Mr. Patel seems to merge his knowledge of animals and running zoos with his ideas of parenting in Martel's Life of Pi. Mr. Patel draws parallels from the animal kingdom to the human world while also teaching the boys to respect all forms of life. Not only do Ravi and Pi grow up learning about animal behavior in captivity but they also learn universal principles regarding the laws of nature. Chapter 8 specifies one day in particular when Mr. Patel makes it a point to teach his boys the following:
"Life will defend itself no matter how small it is. Every animal is ferocious and dangerous" (38).

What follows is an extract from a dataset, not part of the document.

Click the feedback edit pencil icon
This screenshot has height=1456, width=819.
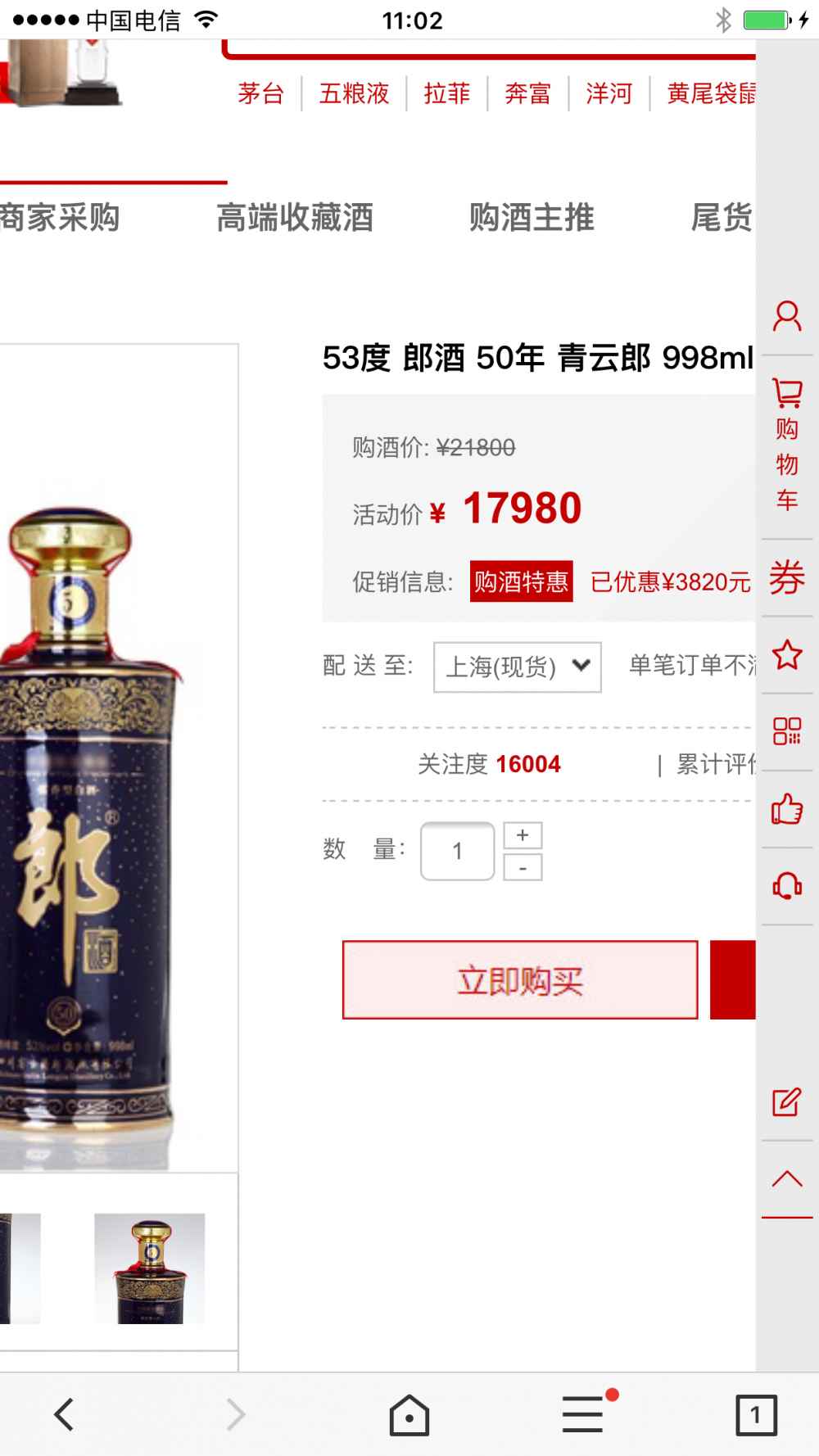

Mr. Patel says these lines to the boys after using a hungry tiger eating a goat to demonstrate how dangerous tigers are. The object lesson is so intense that the boys are sure not to forget to stay away from tigers, which seems to be the main idea behind the tiger/goat demonstration. This lesson doesn't teach Pi to stay away from tigers, though, because common sense and growing up at the zoo have already done that for him. Pi explains this point as follows:
"I would like to say in my own defense that though I may have anthropomorphized the animals till they spoke fluent English . . . I never deluded myself as to the real nature of my playmates. My poking nose had more sense than that. I don't know where Father got the idea that his youngest son was itching to step into a cage with a ferocious carnivore. But wherever the strange worry came from--and Father was a worrier--he was clearly determined to rid himself of it that very morning" (34).

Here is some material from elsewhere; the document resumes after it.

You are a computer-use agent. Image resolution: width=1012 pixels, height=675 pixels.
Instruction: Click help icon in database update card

The knowledge and skills that Pi uses to keep him safe and coexisting with a tiger on the lifeboat are not necessarily the same ones that he learns from his father in chapter 8. Pi employs knowledge and understanding of animals' sense of territory, along with their predictable behaviors in the wild and captivity, to help him train the tiger, and take control of his life-threatening situation while alone at sea. Therefore, other than driving home the point to respect a tiger's strength and ferocity, the object lesson of the tiger and the goat doesn't do much to help Pi years later on the lifeboat. Pi actually uses the knowledge he obtains from reading and learning about animals on a daily basis to help him to survive his days at sea with a tiger.